The United State Supreme Court ruled that ERISA allows individual claims by plan participants for breach of fiduciary duty that result in losses to an individual account rather than only to the entire plan. In LaRue v. DeWolff, Boberg, & Assoc., Inc., an employee brought an ERISA claim against his employer who was the plan administrator of a 401k plan. The employee claimed $150,000 in losses to his 401k account caused by his the failure to make the changes the employee directed in the investments held in his account. The employee claimed that the failure to make the changes was a breach of fiduciary duty under ERISA. The Court noted the change in the retirement plan landscape from defined benefit plans to defined contribution plans necessitates the recovery of fiduciary breaches in a participant’s individual account. The Court did not decide whether the employer breached its fiduciary duty.
The effect of allowing breach of fiduciary duty claims by individual participants is yet unknown. John Phillips at The Word on Employment Law observes that “Many are predicting that the Court’s ruling will result in a slew of meritless litigation from employees whose 401(k) plans aren’t doing as well in a shaky economy.” Some additional observations about ERISA plan administration may help evaluate this premise:
- Defined Contribution Plans typically identify the employer as the Plan Administrator but very few employers actually administer their plans.
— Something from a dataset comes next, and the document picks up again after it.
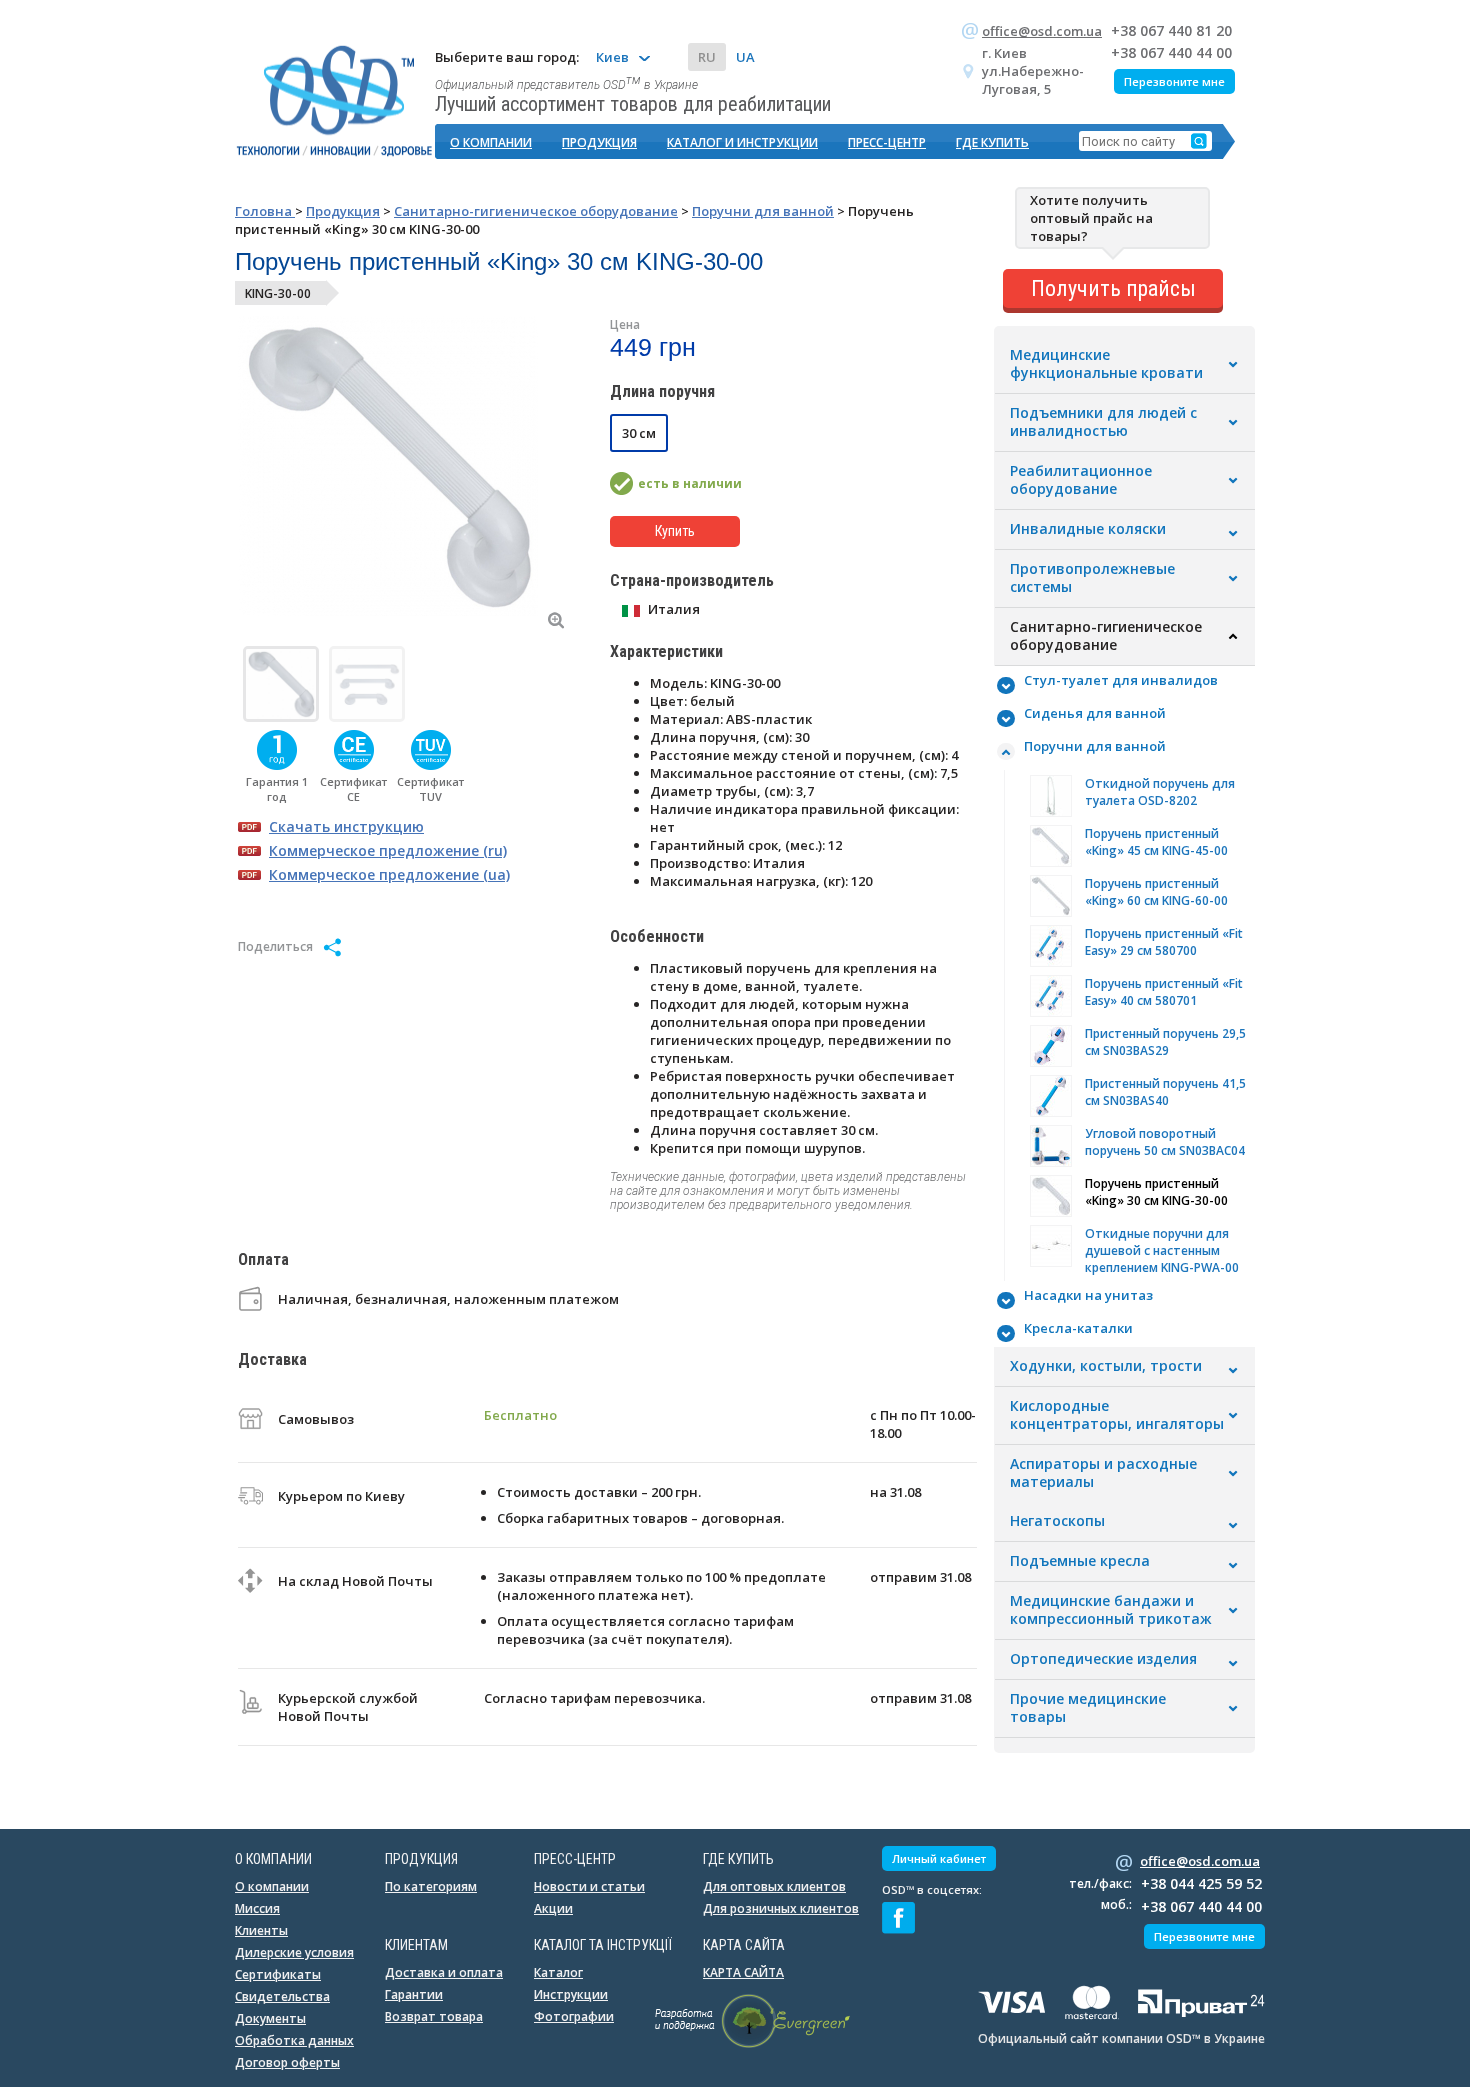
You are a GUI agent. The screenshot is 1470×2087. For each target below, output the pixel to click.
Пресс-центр (887, 142)
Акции (553, 1908)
- The Employer acting as Plan Administrator will contract out investment and other day-to- day “administrative” activities to other providers such as banks, mutual funds, consultants, etc.
- These other providers may or may not be “fiduciaries” within the meaning of ERISA. So ERISA-type claims by participants may not lie against them.
- An ERISA fiduciary breaches its duty if it fails to discharge his duties with respect to a plan with the care, skill, prudence, and diligence under the circumstances then prevailing that a prudent man acting in a like capacity and familiar with such matters would use in the conduct of an enterprise of a like character and with like aims.
- An employer may limit its fiduciary liability by selecting competent expert advisors and then monitoring their performance. The Boston ERISA & Insurance Litigation Blog’s post on The Benefits of Relying On Investment Managers is a great summary of this concept. The DOL also has tips for selecting and monitoring service providers including consultants and auditors.
- If other providers fail to perform there responsibilities their liability may be limited to contractual damages and subject to limitations of contractual indemnity. Employers should carefully review contacts with providers that limit liability of a provider with terms like “gross negligence.”
- The result may be that the employer faces the ERISA claims alone and is left with contract claims against the providers for resulting damages.
- ERISA provides for attorney’s fees for successful employee claims.
The answer may be that LaRue opens another avenue for lawsuits against employers, but an employer that carefully selects and monitors its relationships with pension plan providers will be in a better place to defend claims that it breached its fiduciary duty.